### WHAT IS EXPECTED
Could you repeat all of the entries exactly, leaving out any pictures?

(Saved data entries)
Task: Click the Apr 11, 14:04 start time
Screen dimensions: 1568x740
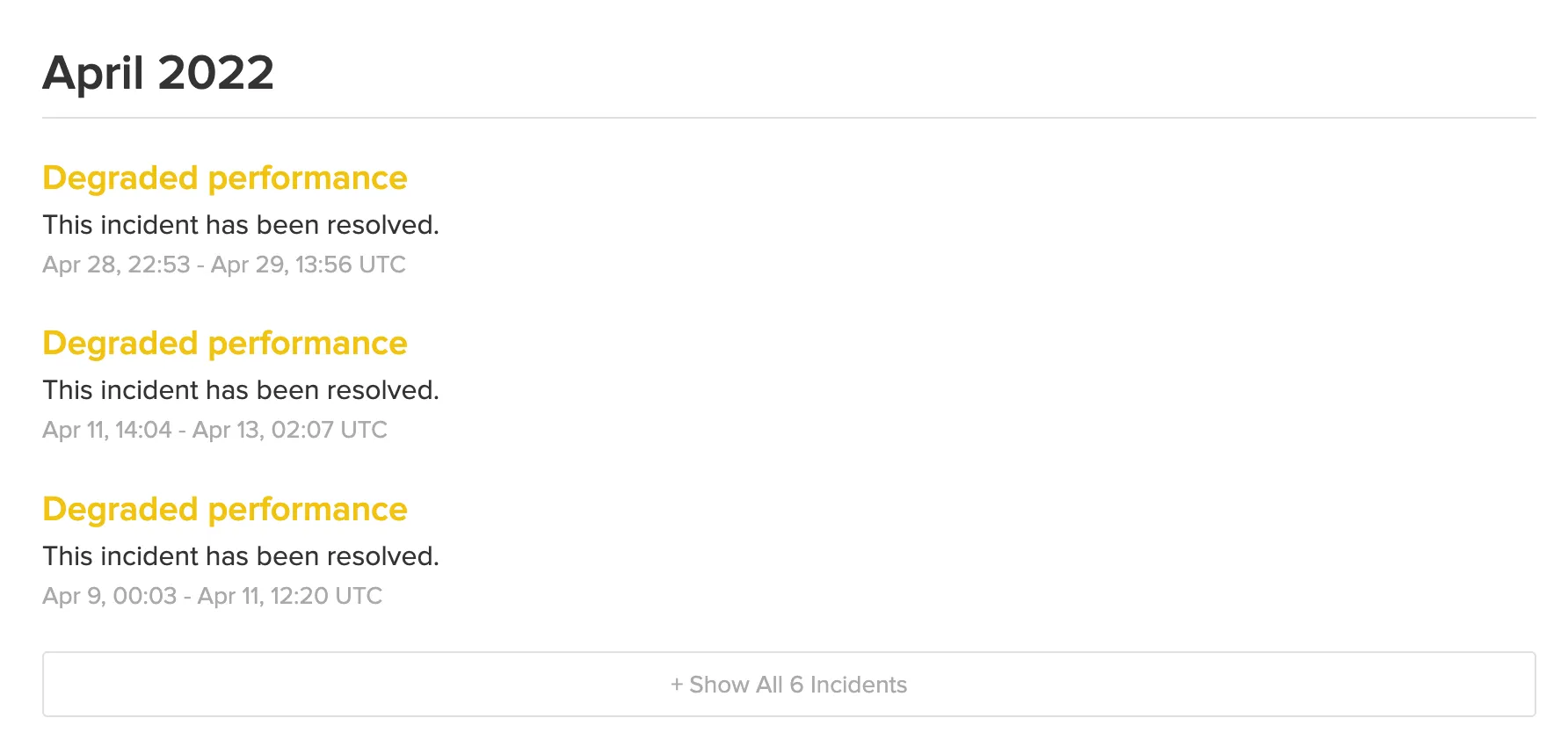Action: [x=107, y=430]
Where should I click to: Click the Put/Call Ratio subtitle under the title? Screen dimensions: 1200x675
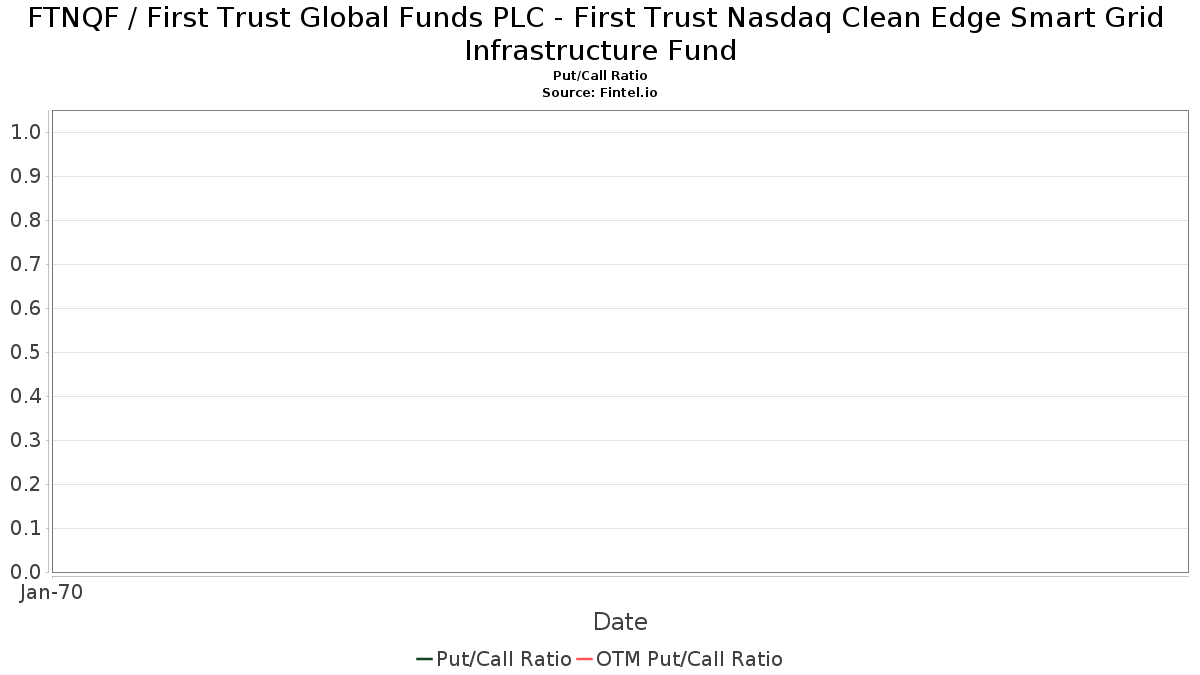(600, 76)
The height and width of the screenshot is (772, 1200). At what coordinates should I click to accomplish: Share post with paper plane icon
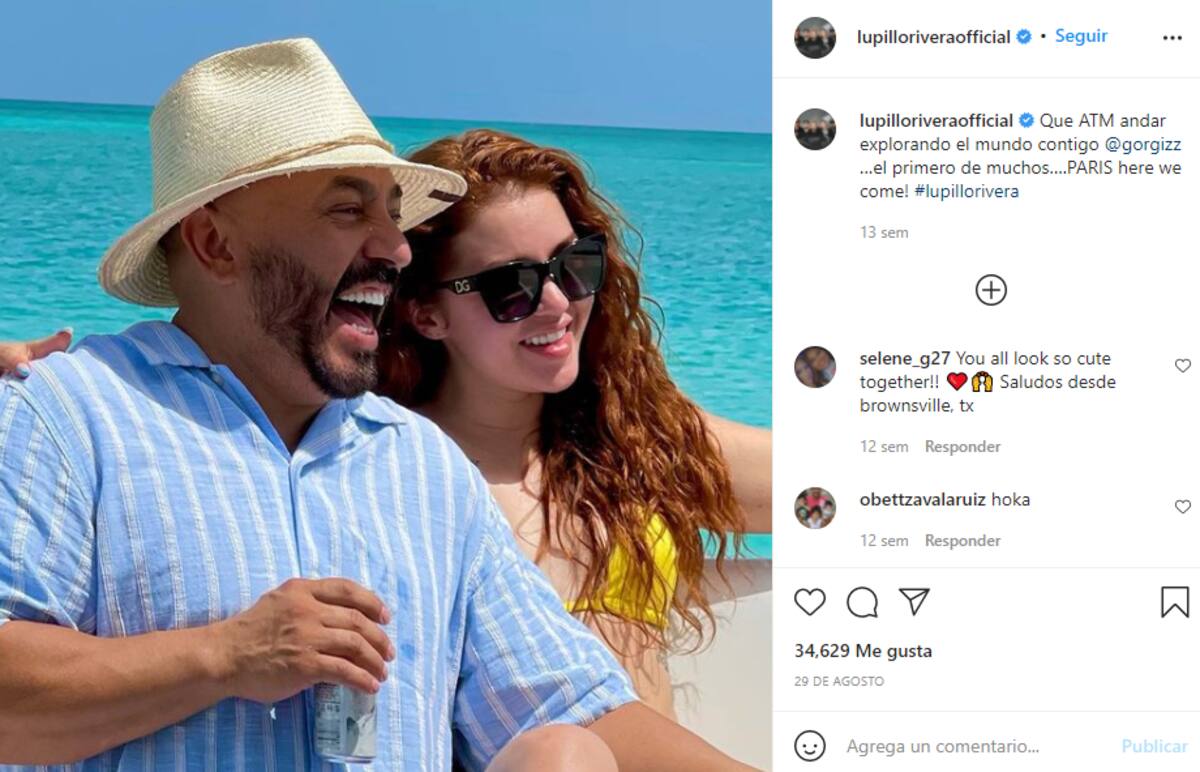point(914,601)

### SOLUTION FOR THIS TASK
Task: Click the Apr 11, 14:04 start time
Screen dimensions: 1568x740
Action: [x=107, y=430]
Where should I click to: Click the Put/Call Ratio subtitle under the title? Screen dimensions: 1200x675
(600, 76)
The height and width of the screenshot is (772, 1200). At what coordinates should I click to accomplish: Share post with paper plane icon
point(914,601)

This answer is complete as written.